Certainly for Harris and his team, this is the biggest lesson learned from deciding to develop their prototype into something ready for market: how much time and money is needed to promote such a title.
"We underestimated this dramatically and have certainly learnt to allocate far more time to it but also to seriously consider hiring outside help via a publisher or marketing agency," he says. "The workload of marketing whilst developing can be detrimental to the game's development."
Fortunately, the actual process of finishing their game was "faster than expected". When asked if the final game would have been different had the team been given more time on the prototype, Harris remains grateful for the jam's deadline.
"I think it would have been pretty much the same [outside a game jam] but with the bonus of each of us getting more sleep," he says. "In terms of getting the game to release standard and launching it onto the marketplace, I don't think the extra time would have made a difference."
Both Thompson and Harris encourage other developers to not only take part in game jams, but also try to take their projects further after the competition is finished - if they have something with potential, of course.
"Jams are a big part of our creative process, as well as a great way to take a break from existing projects and do something fresh"
Luke Thompson, Sigtrap Games
"Jams are a big part of our creative process, as well as being a great way to take a break from existing projects and do something fresh for a bit," says Thompson. "While we're not able to participate in all the jams we'd like, when something special like Jamchester comes along we make every effort to get involved.
He continues: "The route to success for jams, and probably prototyping in general, is a highly ambitious concept combined with a very tightly controlled scope. You can achieve really innovative, interesting things as long as you're realistic about how much of it you can execute to the desired level of polish. With a very small, focused amount of content, we were able to implement and prove out a really exciting and bold idea.

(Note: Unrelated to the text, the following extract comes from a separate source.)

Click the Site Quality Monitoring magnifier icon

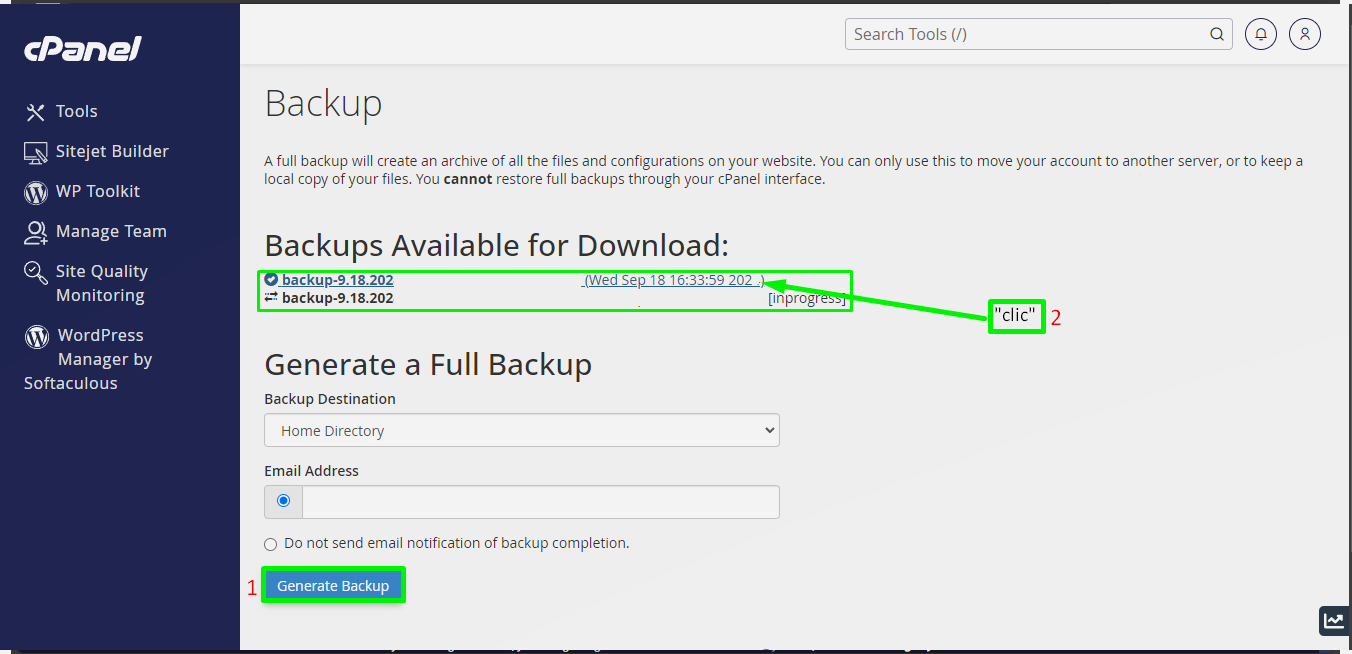34,271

"We wanted to subvert the inherent isolation of VR, using it to engender communication and chaos between players, and it worked amazingly well. In that sense, we absolutely accomplished our goal. You never get to try out all the ideas you have within that short space of time, but we picked our battles well, so to speak."

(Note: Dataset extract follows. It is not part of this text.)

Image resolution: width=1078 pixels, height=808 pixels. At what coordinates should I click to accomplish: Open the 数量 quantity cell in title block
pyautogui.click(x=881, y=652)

Harris adds: "Since it was our first game jam, we learned a lot over the two days of Jamchester. A few of the best lessons were how to be ruthlessly selective with ideas, the importance of being open and democratic within your team, and how best to balance asset quality, game length and technical showcasing within a very short timeframe."
Such competitions are not to be entered lightly, of course - particularly if they involve overnight work. It can be akin to a weekend of crunch conditions, and between two normal working weeks.

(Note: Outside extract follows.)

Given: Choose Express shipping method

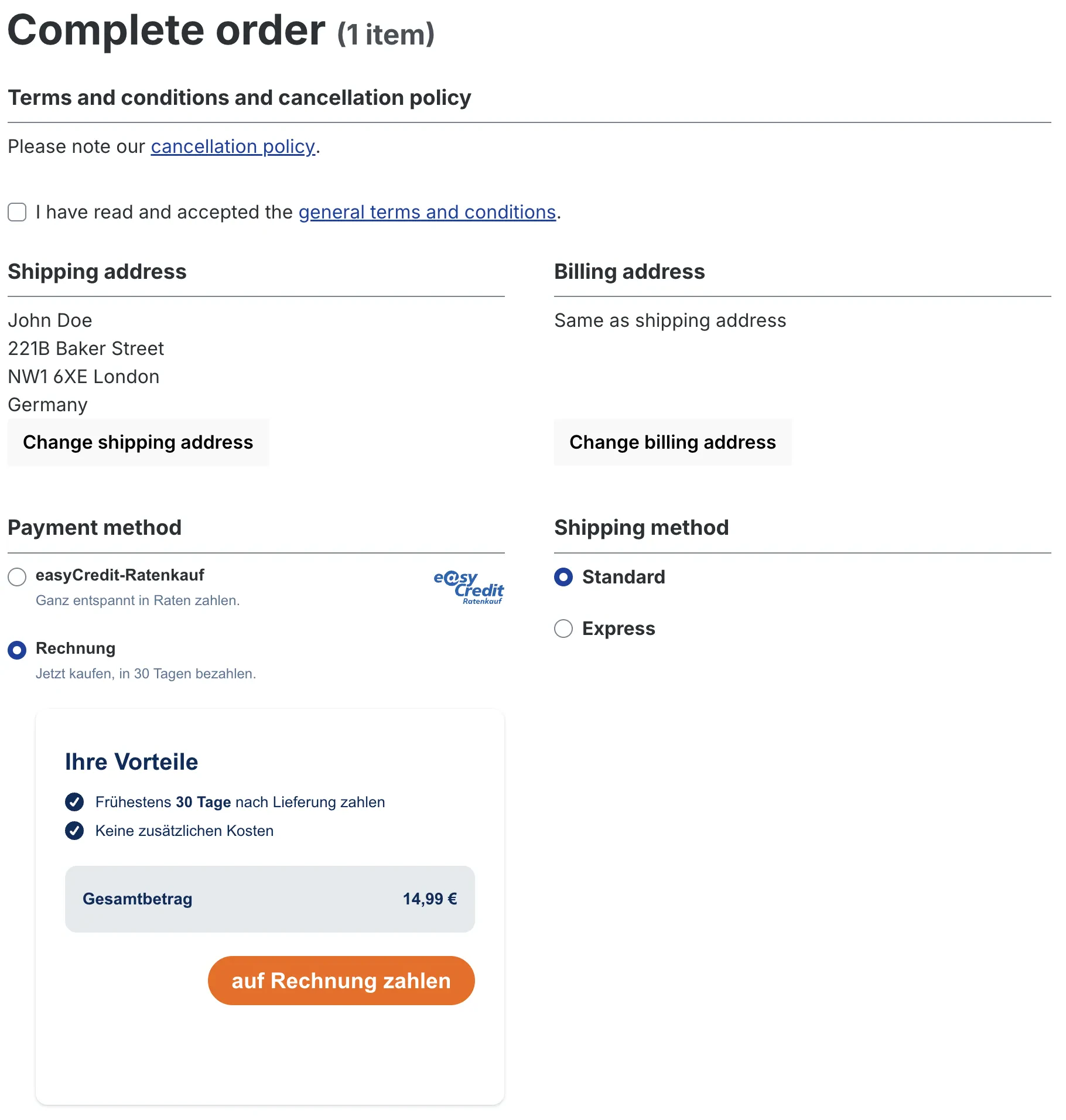Looking at the screenshot, I should (563, 629).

Harris offers the following survival tips: "Firstly, have fun. Things can get a bit stressful but remember to have a laugh. Always be mindful of the timeframe, it is better to complete a vision rather than end up with a half baked one.
"Don't wait till the day of the jam to get started designing, start right away, put together some notes of mechanics you think are fun, interesting and original. But if on the day of the jam they don't fit the brief then remember to be open to changing your angle rather than refusing to deviate. Teamwork thrives on open dialogue and rots with stubbornness."
Thompson concludes: "To get the most out of Jamchester you really, really need to bring it. If you're entering as a team, you need to go in with people you really spark with. If you're entering solo, you've got to come prepared. Jamchester is welcoming, certainly, but it's more about pushing jamming to its limits than about finding your feet. Of course, all the usual advice applies. Be flexible and agile. Have fun. And sleep!"